■ The task: Your reply should be made up of every line in the records below that holds the string "click".

-- Information shown follows --

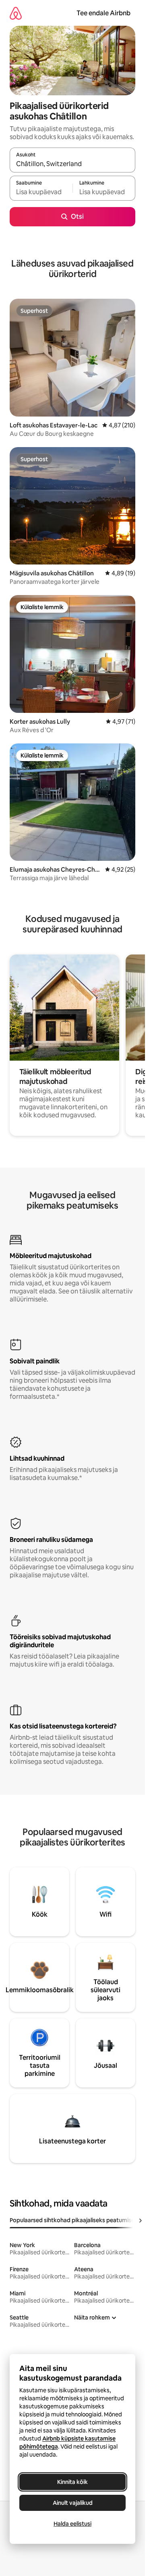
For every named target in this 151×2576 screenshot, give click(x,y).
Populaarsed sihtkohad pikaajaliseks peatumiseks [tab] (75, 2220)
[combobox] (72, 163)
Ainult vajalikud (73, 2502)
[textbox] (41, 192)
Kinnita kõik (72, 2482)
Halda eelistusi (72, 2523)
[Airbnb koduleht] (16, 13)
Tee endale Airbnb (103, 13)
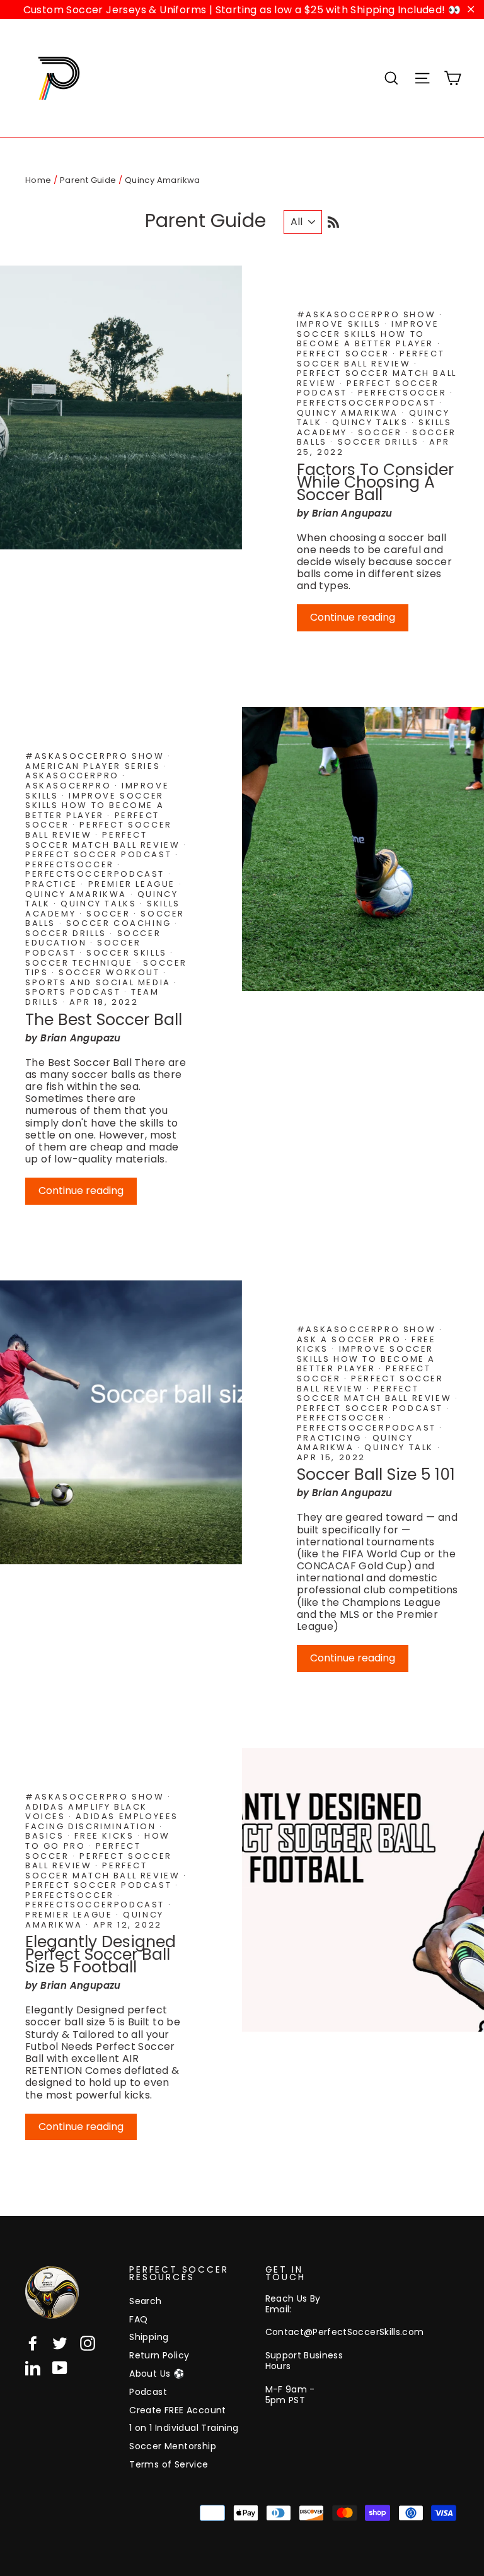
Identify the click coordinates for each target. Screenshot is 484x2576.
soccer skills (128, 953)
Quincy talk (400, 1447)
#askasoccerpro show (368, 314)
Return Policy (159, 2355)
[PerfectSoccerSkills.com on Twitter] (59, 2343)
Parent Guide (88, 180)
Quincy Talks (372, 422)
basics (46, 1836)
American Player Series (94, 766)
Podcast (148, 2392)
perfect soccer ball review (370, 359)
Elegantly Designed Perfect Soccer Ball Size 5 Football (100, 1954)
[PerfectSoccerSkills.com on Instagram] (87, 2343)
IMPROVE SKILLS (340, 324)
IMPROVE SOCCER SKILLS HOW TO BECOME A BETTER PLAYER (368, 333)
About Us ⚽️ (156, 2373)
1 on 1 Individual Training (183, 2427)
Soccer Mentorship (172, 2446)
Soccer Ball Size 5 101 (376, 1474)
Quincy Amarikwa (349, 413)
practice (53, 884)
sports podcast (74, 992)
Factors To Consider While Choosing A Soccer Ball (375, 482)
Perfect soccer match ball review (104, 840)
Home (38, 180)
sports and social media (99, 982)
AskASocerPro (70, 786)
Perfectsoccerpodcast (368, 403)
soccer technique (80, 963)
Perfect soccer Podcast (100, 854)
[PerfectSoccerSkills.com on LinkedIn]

-- Information shown concluded --

■ Answer below:
For every named target in this 151×2576 screenshot, give click(x,y).
Identify the click coordinates for each target. Screenshot is 484x2576.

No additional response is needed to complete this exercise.